>>
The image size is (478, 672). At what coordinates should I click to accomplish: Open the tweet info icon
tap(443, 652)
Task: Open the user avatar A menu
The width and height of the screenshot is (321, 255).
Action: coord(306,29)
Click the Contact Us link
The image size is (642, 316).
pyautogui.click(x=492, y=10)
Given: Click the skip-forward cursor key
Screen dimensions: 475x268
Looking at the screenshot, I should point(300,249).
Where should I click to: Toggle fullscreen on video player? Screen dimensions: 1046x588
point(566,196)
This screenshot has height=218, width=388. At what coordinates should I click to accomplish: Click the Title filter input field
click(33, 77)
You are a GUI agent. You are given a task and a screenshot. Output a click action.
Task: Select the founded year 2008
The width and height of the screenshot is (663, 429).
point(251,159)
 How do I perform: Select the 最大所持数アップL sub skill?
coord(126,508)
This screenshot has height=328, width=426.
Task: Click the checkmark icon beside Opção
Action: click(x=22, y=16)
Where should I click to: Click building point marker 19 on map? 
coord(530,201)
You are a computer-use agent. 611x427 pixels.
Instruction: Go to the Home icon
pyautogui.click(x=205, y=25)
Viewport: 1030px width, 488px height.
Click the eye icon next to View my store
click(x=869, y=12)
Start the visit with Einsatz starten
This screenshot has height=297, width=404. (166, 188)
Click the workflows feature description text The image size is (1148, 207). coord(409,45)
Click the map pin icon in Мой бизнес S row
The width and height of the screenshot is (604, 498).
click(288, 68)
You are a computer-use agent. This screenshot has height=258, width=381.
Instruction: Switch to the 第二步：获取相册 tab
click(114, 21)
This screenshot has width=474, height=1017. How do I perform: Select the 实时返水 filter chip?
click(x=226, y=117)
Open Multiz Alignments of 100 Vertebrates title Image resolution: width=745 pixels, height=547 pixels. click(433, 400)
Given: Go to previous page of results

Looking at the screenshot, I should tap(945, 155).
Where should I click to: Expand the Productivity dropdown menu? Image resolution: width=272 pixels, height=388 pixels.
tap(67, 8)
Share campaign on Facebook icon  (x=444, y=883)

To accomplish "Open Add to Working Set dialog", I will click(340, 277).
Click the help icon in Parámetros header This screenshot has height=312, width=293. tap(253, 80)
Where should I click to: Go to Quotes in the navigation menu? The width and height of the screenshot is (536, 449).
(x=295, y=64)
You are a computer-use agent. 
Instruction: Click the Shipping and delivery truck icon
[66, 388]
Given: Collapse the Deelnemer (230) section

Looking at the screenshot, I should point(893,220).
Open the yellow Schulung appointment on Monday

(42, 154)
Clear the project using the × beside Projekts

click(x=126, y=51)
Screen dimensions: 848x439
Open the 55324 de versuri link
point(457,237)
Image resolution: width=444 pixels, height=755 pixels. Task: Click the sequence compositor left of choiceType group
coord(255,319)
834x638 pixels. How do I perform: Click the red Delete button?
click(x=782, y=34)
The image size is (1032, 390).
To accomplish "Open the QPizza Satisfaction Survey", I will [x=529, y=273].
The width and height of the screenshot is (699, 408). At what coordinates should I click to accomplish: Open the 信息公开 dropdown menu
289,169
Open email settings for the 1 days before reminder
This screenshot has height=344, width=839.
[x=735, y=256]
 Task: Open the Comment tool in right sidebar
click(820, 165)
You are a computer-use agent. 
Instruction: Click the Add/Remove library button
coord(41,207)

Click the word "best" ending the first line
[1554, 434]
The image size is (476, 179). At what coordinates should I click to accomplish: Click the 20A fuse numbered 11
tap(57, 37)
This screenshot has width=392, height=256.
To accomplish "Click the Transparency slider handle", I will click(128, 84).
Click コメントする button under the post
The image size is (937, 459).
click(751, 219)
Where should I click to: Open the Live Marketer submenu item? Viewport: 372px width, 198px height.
<<
= Prompt =
For the word "agent", count the lines of the records that contain it and give only the number.

= Finished task =
5